The authors analysed breast cancer occurrence in the relatives of nearly 1,500 individuals with breast cancer, and developed genetic models to fit breast cancer incidence in this population. Two models fit the data well. In the first, a large number of co-dominant alleles accounts for breast cancer susceptibility. Each allele is associated with a small increase in risk, but the effect of more than one allele is multiplicative. In the second model, a single, common recessive allele accounts for breast cancer susceptibility. The authors prefer the polygenic model because it better fits the data in multiple-case families: mothers and siblings have a similar excess risk in these families, which would not be the case if a recessive gene (or genes) accounted for much of the risk.

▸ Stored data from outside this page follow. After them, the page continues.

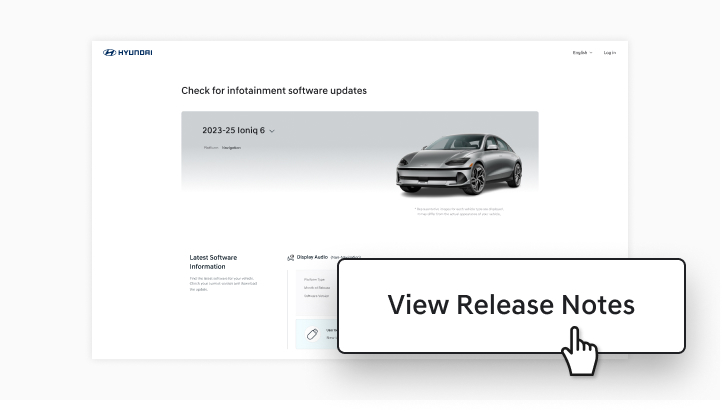This screenshot has height=414, width=726.
Task: Click the View Release Notes button
Action: click(x=511, y=305)
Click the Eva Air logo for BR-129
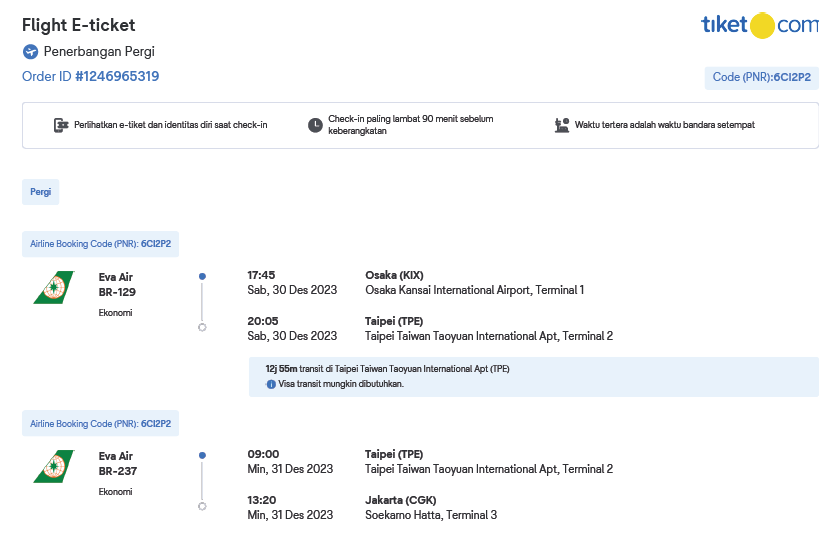Image resolution: width=839 pixels, height=536 pixels. pos(53,288)
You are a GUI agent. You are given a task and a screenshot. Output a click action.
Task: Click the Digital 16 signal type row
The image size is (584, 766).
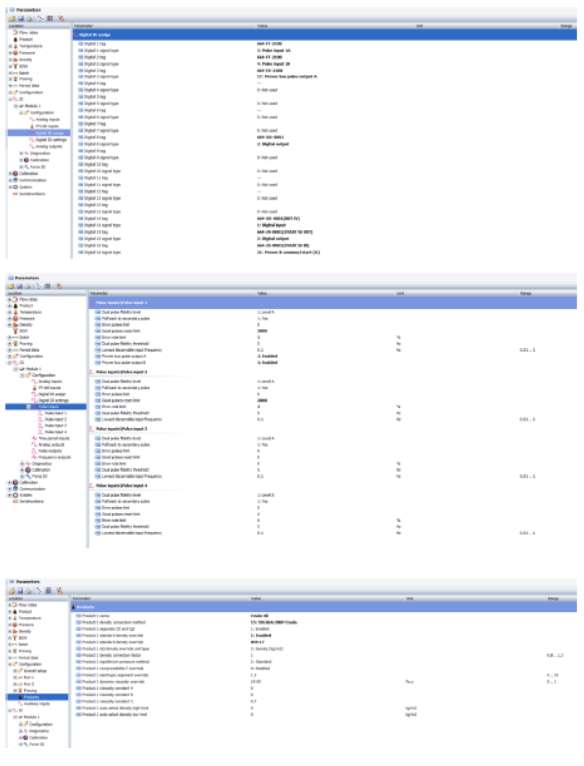[x=325, y=252]
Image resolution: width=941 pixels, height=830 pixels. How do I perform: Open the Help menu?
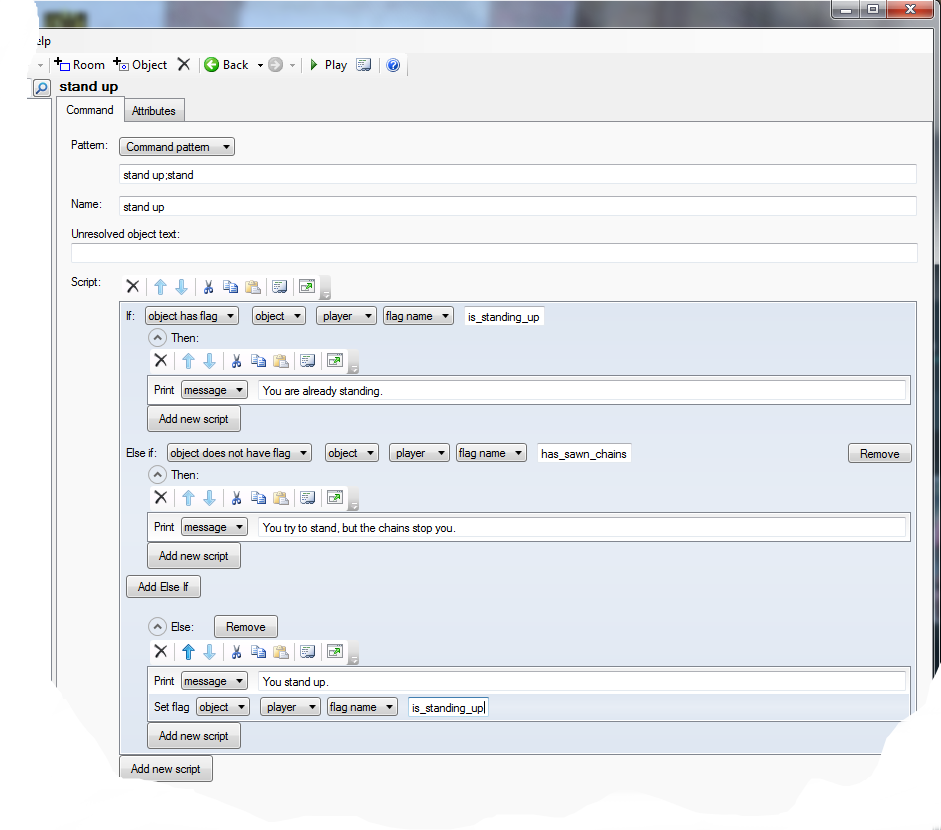(38, 41)

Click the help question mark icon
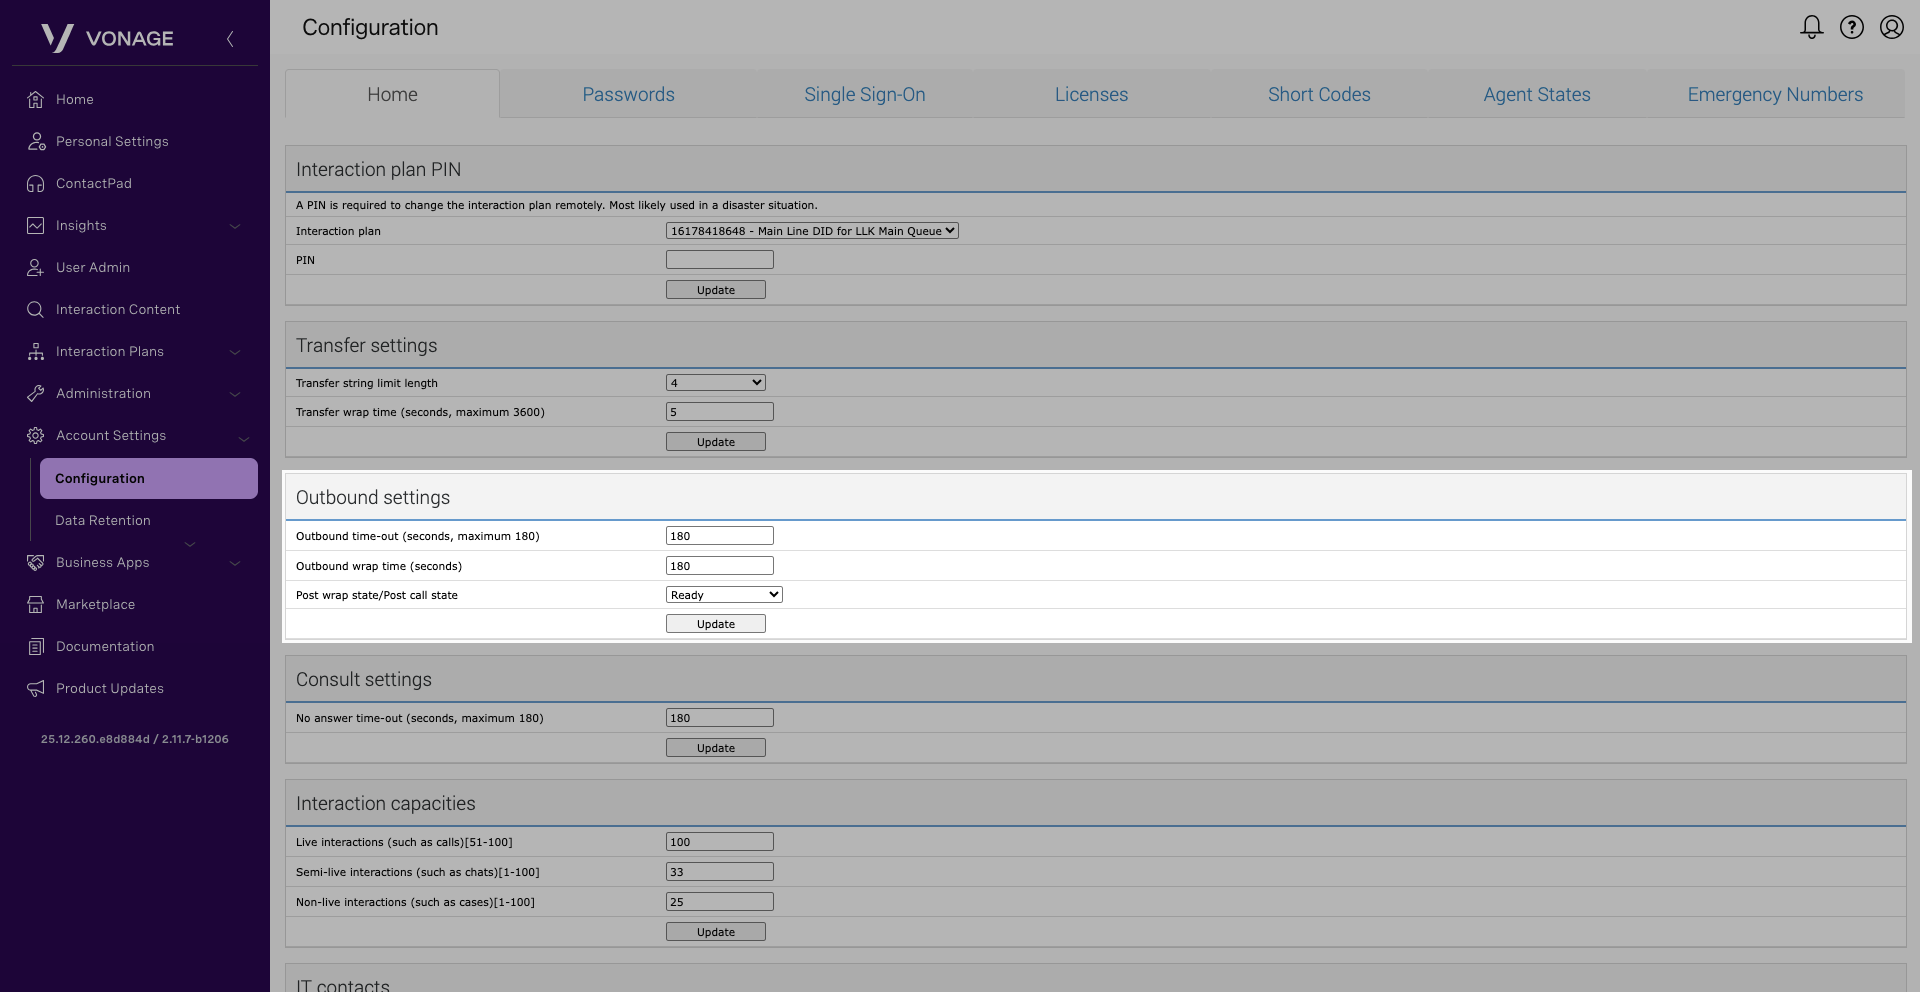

In the polygenic model, the log of the risk in the population follows a normal distribution. The higher the standard deviation about the mean, the easier it is to discriminate between individuals at high risk and those at low risk. Pharoah and colleagues estimate the standard deviation to be 1.2. If this is the case, the 20% of the population at highest risk is 40 times more likely to develop breast cancer than the 20% at lowest risk.

How does this theoretical ability to identify high-risk individuals compare with the disciminatory power of known risk factors that do not require genotyping? The authors used established risk factors — including age at menarche, number of full-term pregnancies, age at first full-term pregnancy, contraceptive use and family history — to estimate the risk distribution in the population used for the genetic modelling. Again, the distribution was log normal, but this time the standard deviation was only 0.3. This means that the 20% of the population at highest risk is only 3.5-fold more likely to develop breast cancer than the 20% at lowest risk, making it much harder to identify those at the highest risk.

But what if we cannot identify all the genetic factors responsible for the broad risk distribution seen in the polygenic model? Even if only 50% of the factors are known, the model predicts that they are still better at discriminating high- from low-risk individuals than are established non-genetic factors.

So polygenic screening could be an effective way of indentifying those individuals who would benefit most from regular screening and preventive strategies. The next challenge will be to identify these genes. This will be tough as each gene probably contributes only a tiny proportion of each person's risk, but cancer geneticists can at least console themselves with the thought that their efforts will be of true clinical value.